In the data below, begin at the line with "Africa & Middle East (347, 263)" and stop after the line with "Actualités (417, 2473)"; output those lines exactly and no pictures.

Records from a data collection
§ §
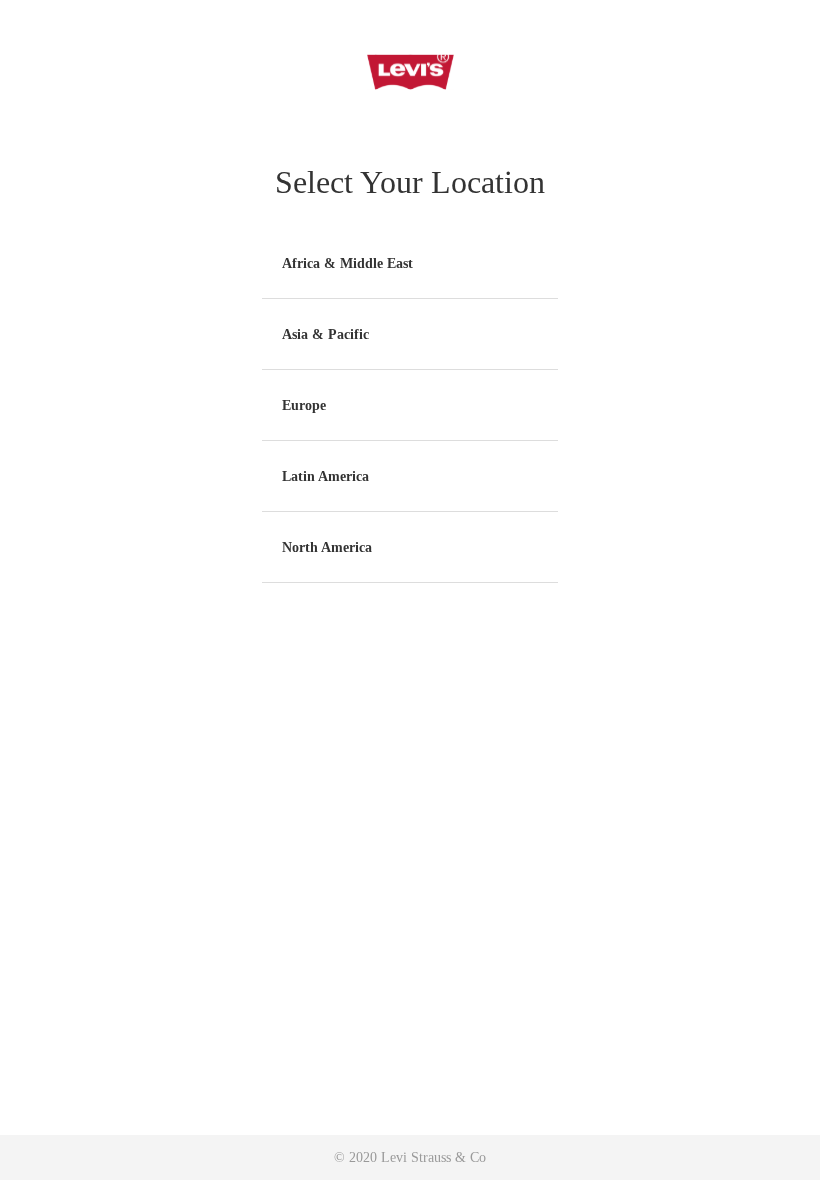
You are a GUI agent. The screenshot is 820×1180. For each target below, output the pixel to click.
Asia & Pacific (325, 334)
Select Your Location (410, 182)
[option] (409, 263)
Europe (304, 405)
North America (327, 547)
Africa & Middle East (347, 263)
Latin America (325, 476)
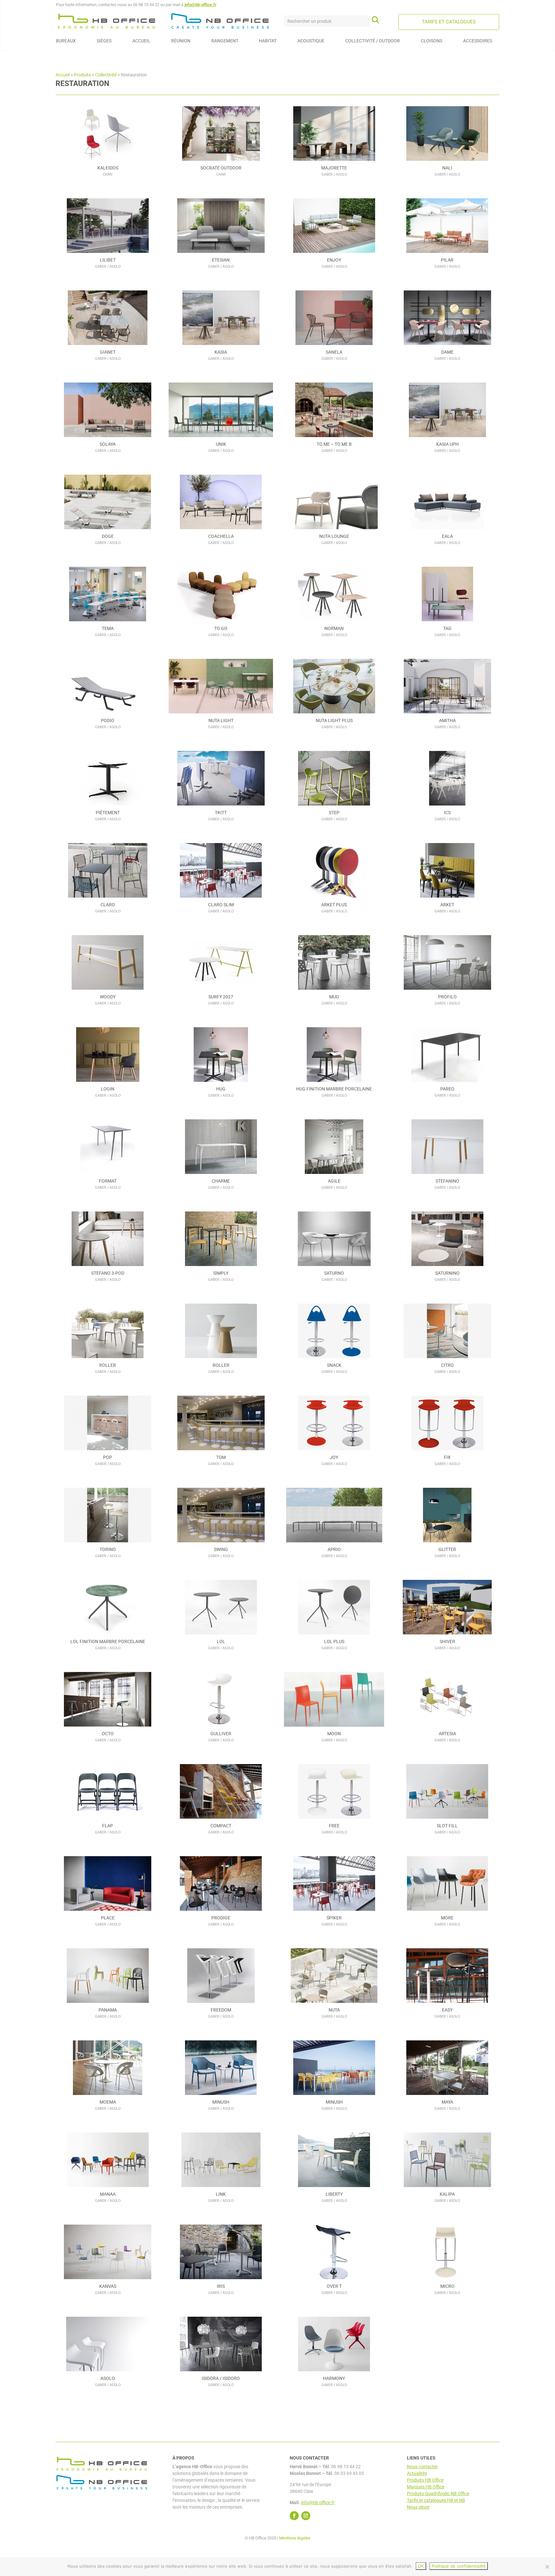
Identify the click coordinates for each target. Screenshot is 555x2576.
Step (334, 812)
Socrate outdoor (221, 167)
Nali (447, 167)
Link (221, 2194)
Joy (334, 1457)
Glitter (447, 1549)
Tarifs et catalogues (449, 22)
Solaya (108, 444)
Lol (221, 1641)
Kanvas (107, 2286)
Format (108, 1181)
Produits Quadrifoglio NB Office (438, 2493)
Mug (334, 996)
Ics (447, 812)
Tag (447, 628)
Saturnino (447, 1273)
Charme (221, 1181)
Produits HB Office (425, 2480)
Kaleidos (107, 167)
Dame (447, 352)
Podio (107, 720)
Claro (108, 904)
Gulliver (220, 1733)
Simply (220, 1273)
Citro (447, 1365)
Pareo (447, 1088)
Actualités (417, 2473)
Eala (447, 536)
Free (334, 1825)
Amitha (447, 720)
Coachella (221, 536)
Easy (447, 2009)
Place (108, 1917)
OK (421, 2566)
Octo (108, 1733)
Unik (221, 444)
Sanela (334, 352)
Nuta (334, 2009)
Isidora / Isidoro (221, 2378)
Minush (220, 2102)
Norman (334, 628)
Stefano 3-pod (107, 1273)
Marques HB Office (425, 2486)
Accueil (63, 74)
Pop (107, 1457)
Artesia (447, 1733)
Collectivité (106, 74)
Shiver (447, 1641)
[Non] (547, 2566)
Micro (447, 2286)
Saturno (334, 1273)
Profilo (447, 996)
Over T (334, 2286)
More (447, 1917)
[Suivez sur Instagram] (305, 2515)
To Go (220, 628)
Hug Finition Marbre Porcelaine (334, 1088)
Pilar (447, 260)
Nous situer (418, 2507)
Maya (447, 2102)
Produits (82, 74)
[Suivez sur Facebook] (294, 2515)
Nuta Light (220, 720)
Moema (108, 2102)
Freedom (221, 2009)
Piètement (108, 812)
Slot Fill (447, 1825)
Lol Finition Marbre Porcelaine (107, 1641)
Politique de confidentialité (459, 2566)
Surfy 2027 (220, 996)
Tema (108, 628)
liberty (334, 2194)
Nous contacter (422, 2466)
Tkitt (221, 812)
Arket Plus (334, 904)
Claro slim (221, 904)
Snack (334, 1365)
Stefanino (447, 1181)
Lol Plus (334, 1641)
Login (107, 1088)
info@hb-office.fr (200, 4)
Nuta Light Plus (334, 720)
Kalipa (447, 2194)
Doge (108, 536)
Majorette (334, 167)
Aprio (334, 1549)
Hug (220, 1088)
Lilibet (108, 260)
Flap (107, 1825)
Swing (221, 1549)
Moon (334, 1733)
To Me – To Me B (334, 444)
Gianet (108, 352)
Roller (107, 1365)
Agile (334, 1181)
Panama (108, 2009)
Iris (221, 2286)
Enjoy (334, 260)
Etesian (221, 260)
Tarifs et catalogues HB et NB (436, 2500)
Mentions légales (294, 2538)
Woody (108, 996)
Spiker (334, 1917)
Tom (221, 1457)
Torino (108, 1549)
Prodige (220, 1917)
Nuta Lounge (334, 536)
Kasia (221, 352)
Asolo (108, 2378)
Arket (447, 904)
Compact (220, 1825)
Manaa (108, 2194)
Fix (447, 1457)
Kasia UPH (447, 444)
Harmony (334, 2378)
§ §
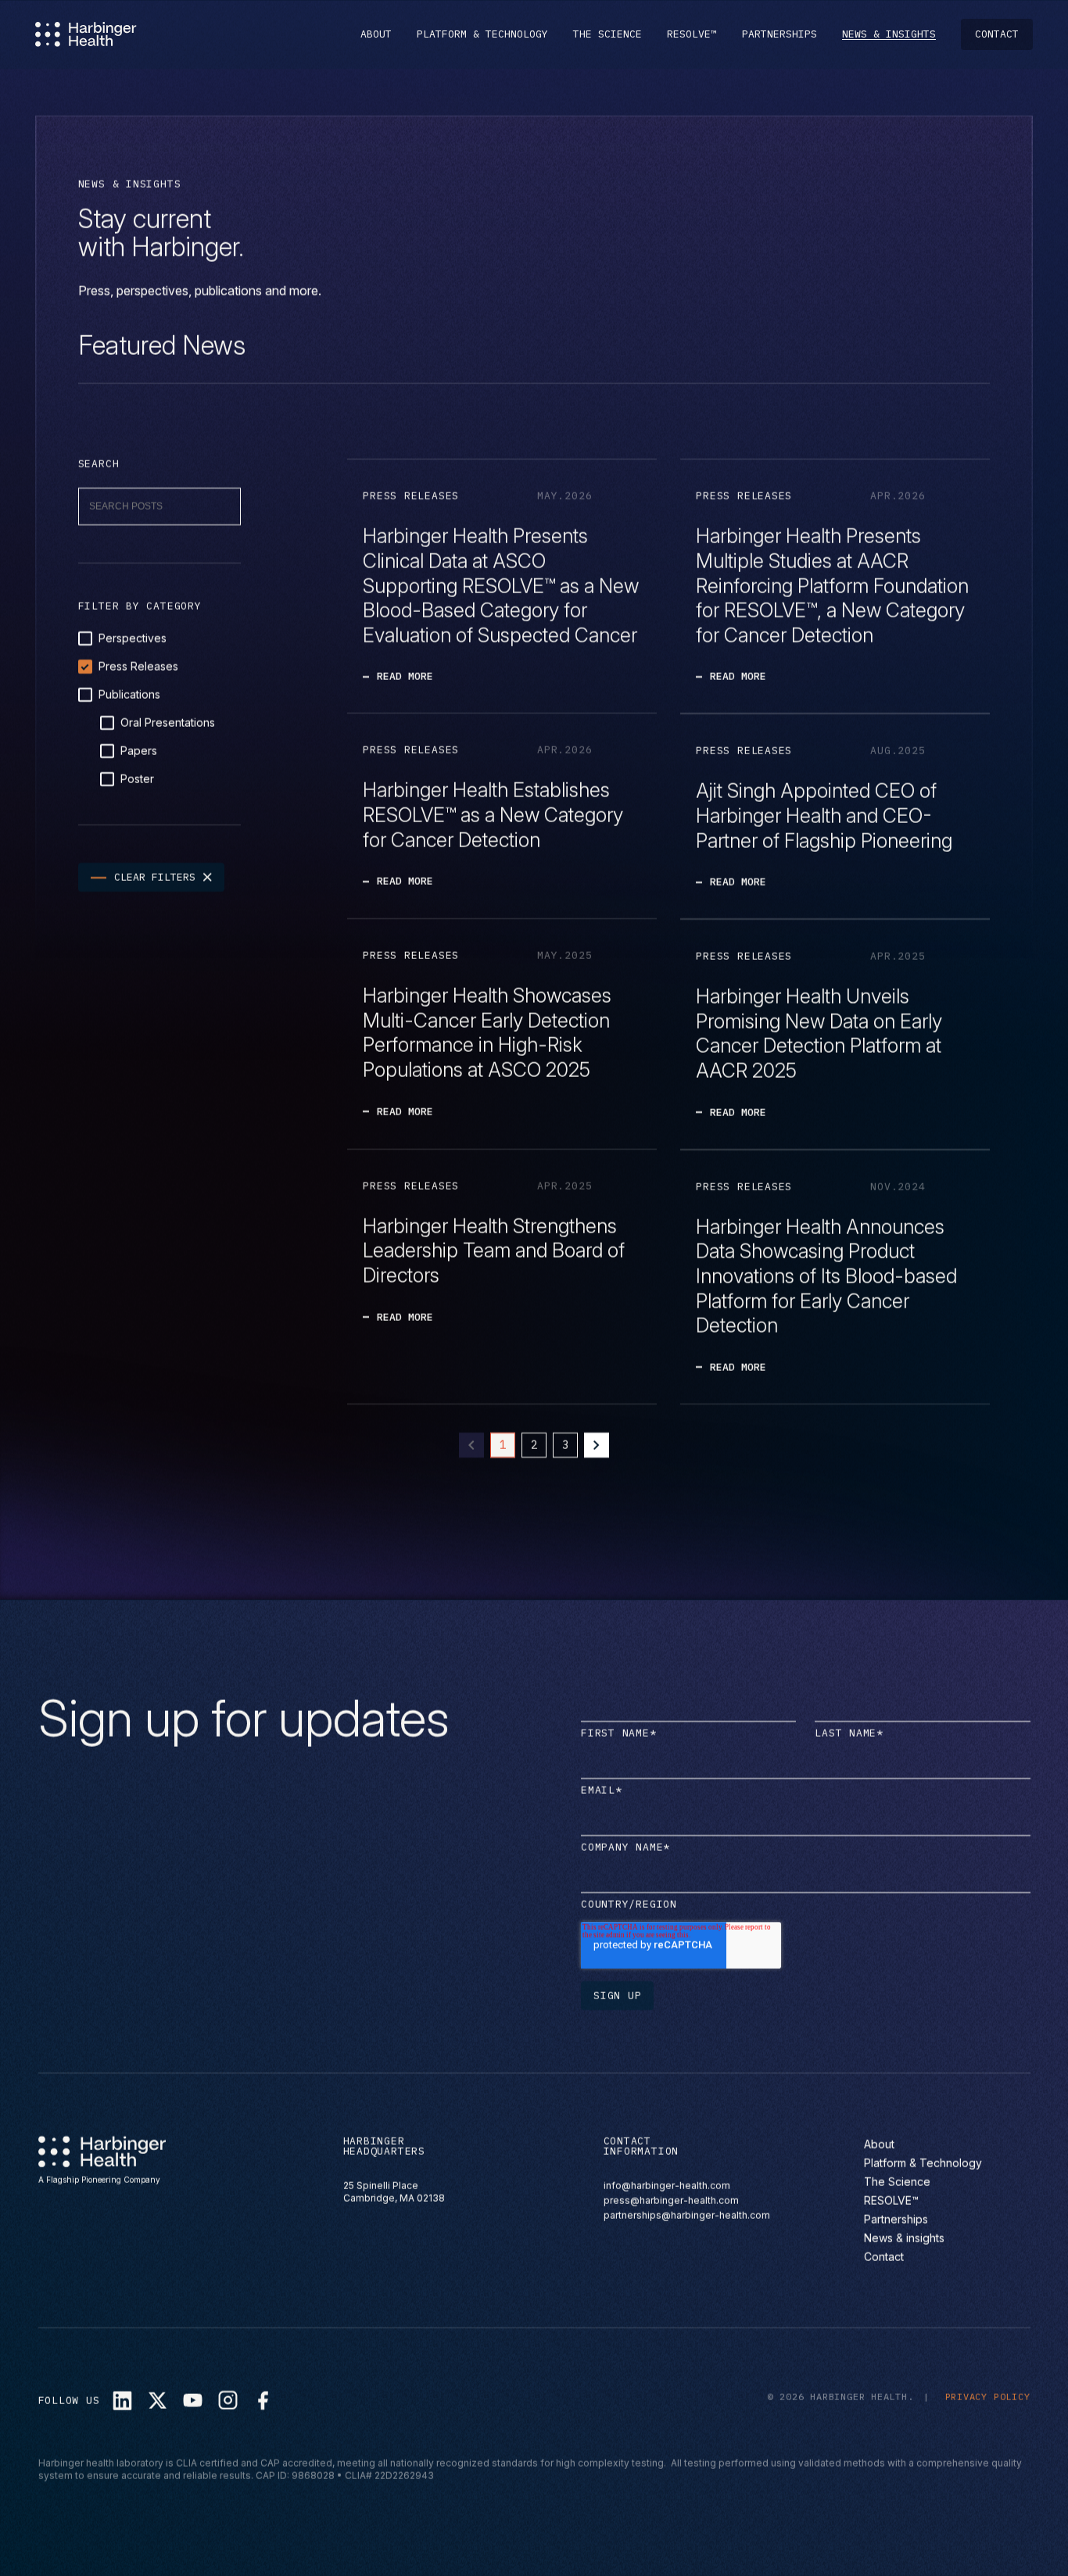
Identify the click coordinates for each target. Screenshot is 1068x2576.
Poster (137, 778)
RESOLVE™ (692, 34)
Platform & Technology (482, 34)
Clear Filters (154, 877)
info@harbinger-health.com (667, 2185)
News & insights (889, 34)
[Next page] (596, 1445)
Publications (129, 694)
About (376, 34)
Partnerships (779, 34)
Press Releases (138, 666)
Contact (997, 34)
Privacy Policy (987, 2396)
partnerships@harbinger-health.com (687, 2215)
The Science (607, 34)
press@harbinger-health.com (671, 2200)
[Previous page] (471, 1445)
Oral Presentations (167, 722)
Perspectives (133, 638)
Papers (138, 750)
§ §
FINISHED EXERCISE:
Africa & Middle East (347, 263)
Latin America (325, 476)
Identify the click coordinates for each target. Screenshot is 555x2576.
Step (334, 812)
Socrate outdoor (221, 167)
Nali (447, 167)
Link (221, 2194)
Joy (334, 1457)
Glitter (447, 1549)
Tarifs et catalogues (449, 22)
Solaya (108, 444)
Lol (221, 1641)
Kanvas (107, 2286)
Format (108, 1181)
Produits Quadrifoglio NB Office (438, 2493)
Mug (334, 996)
Ics (447, 812)
Tag (447, 628)
Saturnino (447, 1273)
Charme (221, 1181)
Produits HB Office (425, 2480)
Kaleidos (107, 167)
Dame (447, 352)
Podio (107, 720)
Claro (108, 904)
Gulliver (220, 1733)
Simply (220, 1273)
Citro (447, 1365)
Pareo (447, 1088)
Actualités (417, 2473)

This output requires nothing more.